I also hold two Writing Retreats per year. This year we are kicking off the new year with a Writing Retreat on campus in February. We will hold a second Retreat in November. At these retreats we often provide a small workshop. In the past we have had writing and library workshops. Again this is an opportunity for Māori students to get together and write. We can also provide travel assistance for distance students who wish to attend.

We take students to conference. In July we attend Hono MAI, a one-day online wānanga for Māori doctoral candidates involved in Mai ki Otago under the Ngā pae o te Māramatanga banner. We zoom in with other MAI sites around New Zealand for a day of seminars and online workshops. There will be guest speakers, panels and lots of interesting information to listen too. Lunch will be provided.

Finally, in November we take a group of Māori PhD candidates to the MAI Doctoral Conference. This is an excellent opportunity for our Māori doctoral candidates to attend a unique Māori-centric conference. This is year it will be hosted by Massey University. We have funding to take up to 10 PhD candidates for this 4-day conference. It is a safe space for our students to present their research and network with other Māori scholars.

If you would like more information about how I can help you help your Māori postgraduates, please contact me.

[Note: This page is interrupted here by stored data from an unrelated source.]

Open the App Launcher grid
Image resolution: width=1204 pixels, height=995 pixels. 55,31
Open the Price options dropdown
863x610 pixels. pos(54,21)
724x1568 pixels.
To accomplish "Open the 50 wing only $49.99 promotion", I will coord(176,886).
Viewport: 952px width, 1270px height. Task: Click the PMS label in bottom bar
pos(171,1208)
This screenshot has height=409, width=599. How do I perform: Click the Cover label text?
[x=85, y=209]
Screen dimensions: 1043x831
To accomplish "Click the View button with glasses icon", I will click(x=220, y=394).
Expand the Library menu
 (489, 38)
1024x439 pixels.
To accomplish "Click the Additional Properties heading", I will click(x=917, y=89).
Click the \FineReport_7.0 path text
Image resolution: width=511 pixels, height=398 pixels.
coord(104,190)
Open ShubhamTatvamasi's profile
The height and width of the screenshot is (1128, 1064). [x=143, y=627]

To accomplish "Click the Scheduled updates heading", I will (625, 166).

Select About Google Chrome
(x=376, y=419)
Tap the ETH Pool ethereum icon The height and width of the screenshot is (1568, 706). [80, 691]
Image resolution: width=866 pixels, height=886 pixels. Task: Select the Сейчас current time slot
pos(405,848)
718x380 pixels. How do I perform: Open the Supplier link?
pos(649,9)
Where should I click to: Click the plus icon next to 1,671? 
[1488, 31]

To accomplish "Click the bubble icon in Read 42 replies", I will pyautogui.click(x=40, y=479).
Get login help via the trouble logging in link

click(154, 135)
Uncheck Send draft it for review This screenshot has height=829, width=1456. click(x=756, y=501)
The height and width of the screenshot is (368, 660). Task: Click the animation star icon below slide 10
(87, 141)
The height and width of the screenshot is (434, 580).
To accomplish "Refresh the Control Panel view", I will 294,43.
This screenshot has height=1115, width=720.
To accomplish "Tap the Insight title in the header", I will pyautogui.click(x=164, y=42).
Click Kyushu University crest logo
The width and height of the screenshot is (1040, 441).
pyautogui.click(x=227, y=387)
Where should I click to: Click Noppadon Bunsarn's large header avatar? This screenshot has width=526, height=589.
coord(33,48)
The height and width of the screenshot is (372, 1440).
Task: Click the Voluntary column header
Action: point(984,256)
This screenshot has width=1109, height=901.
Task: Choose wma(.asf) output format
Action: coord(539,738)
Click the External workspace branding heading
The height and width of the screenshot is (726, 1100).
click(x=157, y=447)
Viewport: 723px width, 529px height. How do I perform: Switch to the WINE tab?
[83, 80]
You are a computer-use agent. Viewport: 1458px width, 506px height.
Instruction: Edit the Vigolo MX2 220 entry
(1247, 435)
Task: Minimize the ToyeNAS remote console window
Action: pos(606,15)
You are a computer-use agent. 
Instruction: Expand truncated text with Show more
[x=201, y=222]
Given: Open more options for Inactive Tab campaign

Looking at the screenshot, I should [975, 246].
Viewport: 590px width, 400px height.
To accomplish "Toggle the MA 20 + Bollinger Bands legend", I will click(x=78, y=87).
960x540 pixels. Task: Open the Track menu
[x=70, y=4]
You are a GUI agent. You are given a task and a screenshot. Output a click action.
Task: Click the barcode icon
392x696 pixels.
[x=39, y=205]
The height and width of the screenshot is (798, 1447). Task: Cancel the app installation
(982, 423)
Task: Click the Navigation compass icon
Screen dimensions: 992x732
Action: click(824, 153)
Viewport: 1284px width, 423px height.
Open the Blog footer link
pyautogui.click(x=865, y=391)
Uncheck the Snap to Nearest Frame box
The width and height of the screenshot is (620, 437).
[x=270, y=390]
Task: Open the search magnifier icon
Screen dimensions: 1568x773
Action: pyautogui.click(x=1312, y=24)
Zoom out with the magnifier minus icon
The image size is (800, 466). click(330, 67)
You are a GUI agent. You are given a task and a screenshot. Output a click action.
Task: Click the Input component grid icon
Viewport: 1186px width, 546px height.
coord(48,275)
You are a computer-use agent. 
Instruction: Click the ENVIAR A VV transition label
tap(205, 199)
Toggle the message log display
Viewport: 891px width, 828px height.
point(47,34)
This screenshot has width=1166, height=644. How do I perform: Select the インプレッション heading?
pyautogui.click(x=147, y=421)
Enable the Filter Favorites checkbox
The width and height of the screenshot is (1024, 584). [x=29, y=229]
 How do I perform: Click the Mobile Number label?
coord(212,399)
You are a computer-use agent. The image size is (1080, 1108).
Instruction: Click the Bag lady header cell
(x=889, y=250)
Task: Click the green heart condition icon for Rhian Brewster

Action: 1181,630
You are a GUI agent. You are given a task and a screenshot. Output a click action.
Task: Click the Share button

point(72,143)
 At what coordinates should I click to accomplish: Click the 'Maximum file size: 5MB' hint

I send all Māori postgraduate students monthly panui with information on upcoming events so please encourage your Māori students to attend.

Hari tau hou ki a koutou.

Dr Rachel Sizemore

14 December 2022

Guidelines for Graduate Research Supervisors

Some of the most Frequently Asked Questions we receive at Graduate Research School include:

  • Can a new supervisor be a primary supervisor for doctoral candidates?
  • What is the recommendation on how often supervisory meetings should be held?
  • Is there guidance or a checklist on induction of new graduate research students?

Did you know there is a useful resource to guide supervisors on these, and other, important issues?

Please see the Guidelines for Graduate Research Supervisors

30 November 2022

Tuition fees for international candidates overseas

International candidates currently enrolled in doctoral studies outside New Zealand should be aware that, from 1 March 2023, tuition fees will be charged at the international fee rate, unless they have obtained off campus approval for approved research related purposes. The University of Otago is required by its funder, the Tertiary Education Commission, to restore this policy, which existed prior to the COVID-19 pandemic.

Students with University of Otago Doctoral Scholarships should be aware that the scholarship will only cover tuition fees at the domestic rate. If they are overseas for non-research purposes, such as writing-up their thesis from their home country, they will need agreement from the University to continue holding scholarship tenure, and even if continued tenure is granted, these students will need to self-fund the difference between the domestic tuition fee rate covered by the scholarship and the international tuition fee rate.  Please note that this difference may constitute a significant sum of money.